Subband and Sensing Task Allocation for Next-Generation Mobile Crowdsensing Networks: An Optimal Framework

The growing reliance on mobile crowdsensing net-works for real-time data collection in various applications, from urban infrastructure monitoring to environmental sensing, ne-cessitates the reduction of latency for enhanced efficiency. In this work, we address this critical challenge by focusing on the joint subband and sensing task allocation for next-generation mobile crowdsensing networks, emphasizing the minimization of latency. To achieve this goal, an optimization problem is formulated to minimize the system's total latency, taking various practical constraints into account. Therein, the latency is comprised of sensing delay and transmission delay. The considered problem is a mixed-integer programming problem, which is also non-convex. To facilitate the analysis, we utilize the underlying structural properties of the problem and derive the optimal sensing task allocation strategy under a given sub band allocation scheme.
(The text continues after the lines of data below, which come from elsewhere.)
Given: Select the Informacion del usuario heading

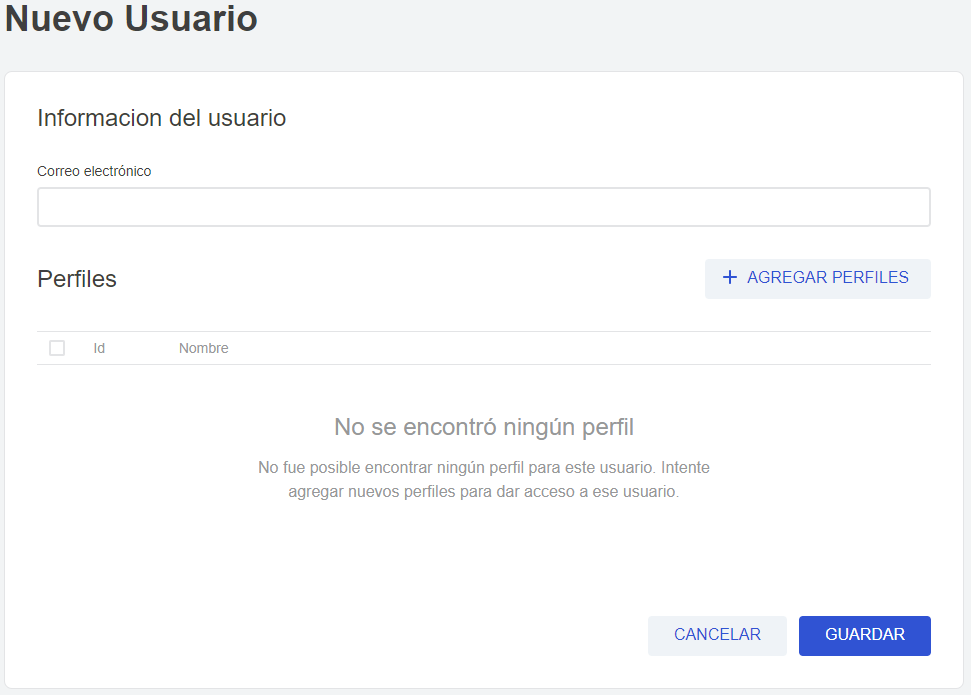Looking at the screenshot, I should [161, 118].
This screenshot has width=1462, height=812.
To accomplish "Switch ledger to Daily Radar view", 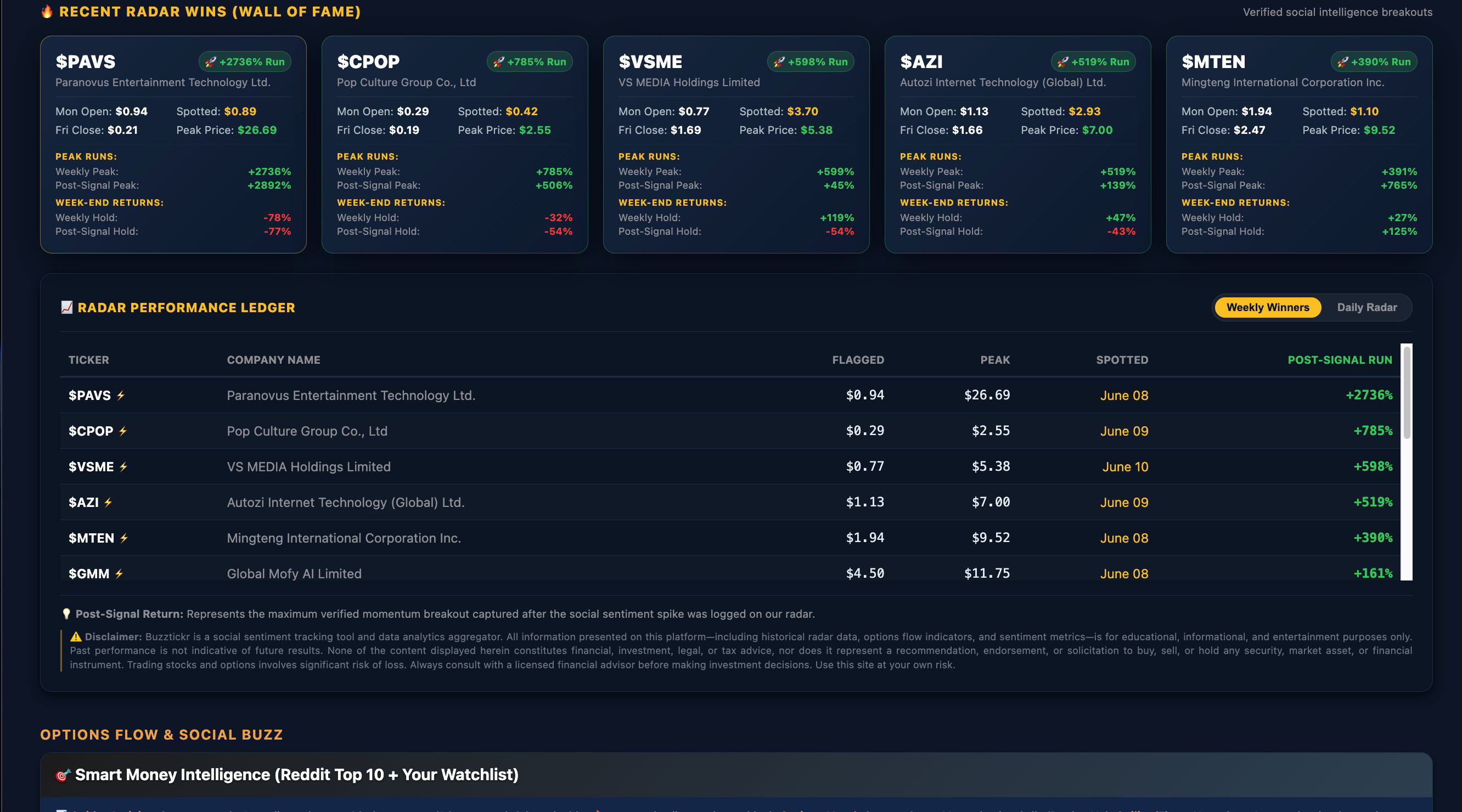I will (1367, 308).
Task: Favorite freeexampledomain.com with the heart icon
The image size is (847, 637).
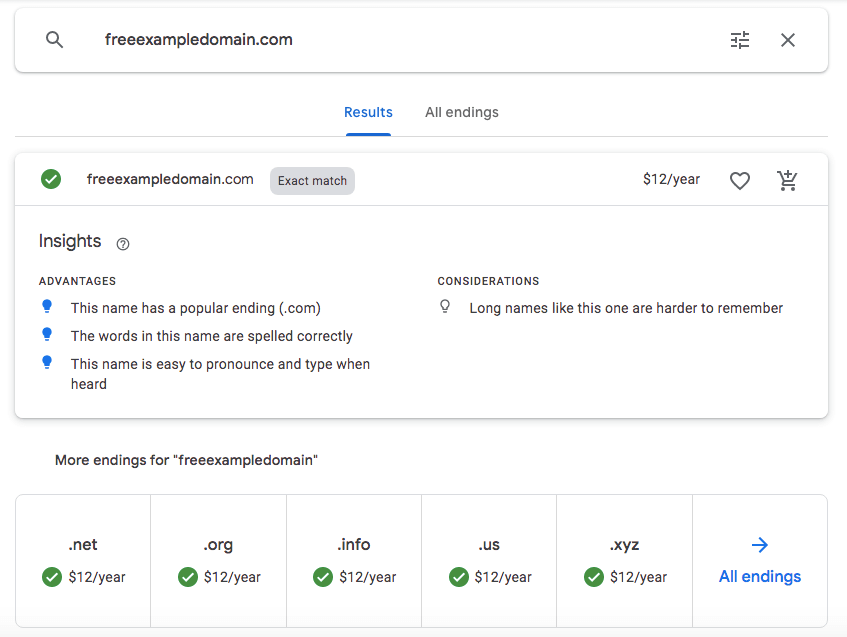Action: (740, 180)
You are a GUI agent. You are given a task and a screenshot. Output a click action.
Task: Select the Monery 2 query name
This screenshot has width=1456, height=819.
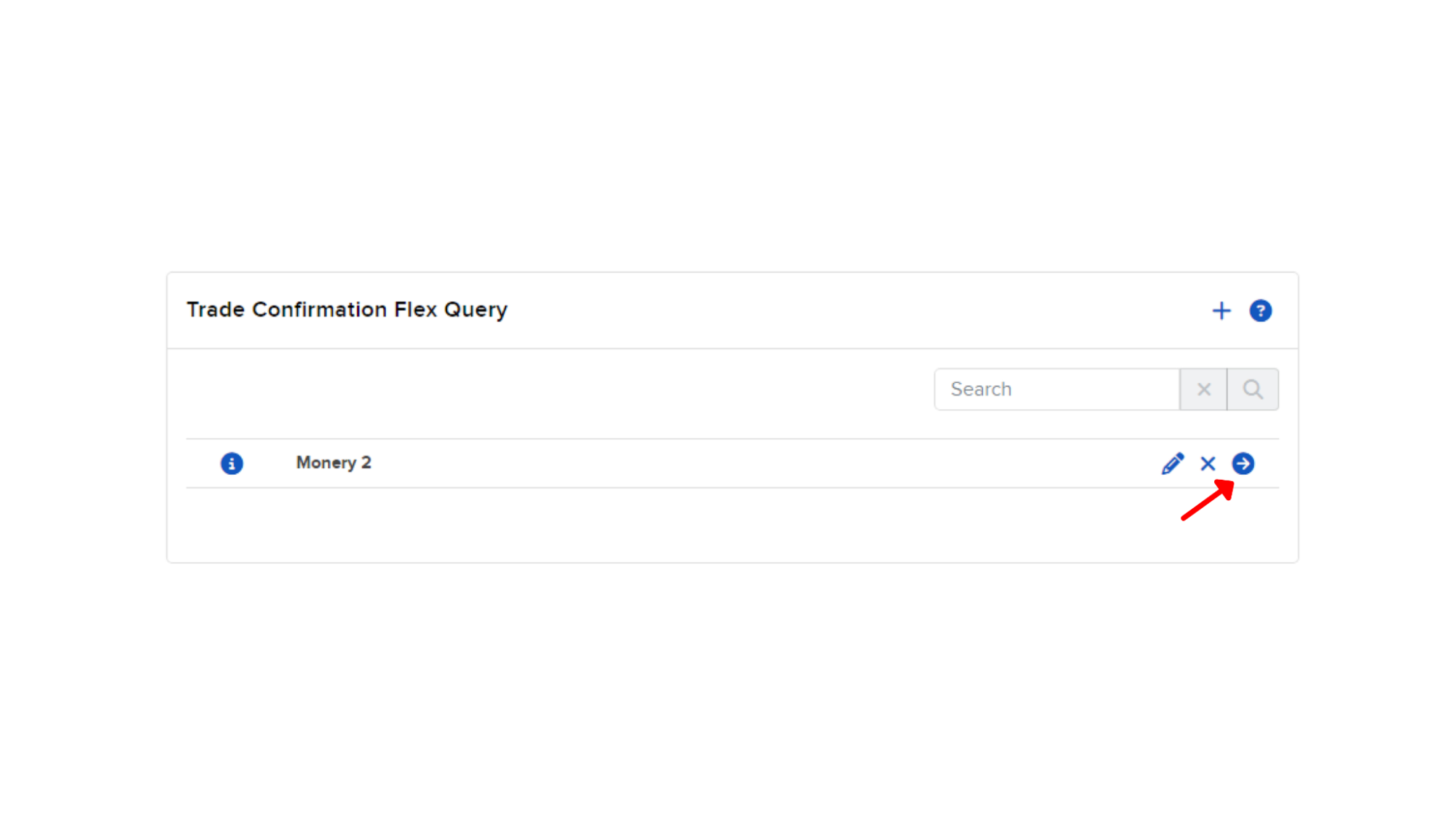pos(334,463)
With the discussions, we show that the original optimization problem can be transformed into a maximum weighted matching problem in a bipartite graph. This problem can be optimally solved by the Hungarian algorithm in a cubic time complexity. Building upon these analyses, we further approximate the optimal network delay in closed form under certain circumstances. Extensive simulation results validate that our proposed joint optimization method outperforms various benchmark strategies in terms of latency saving under comprehensive system settings.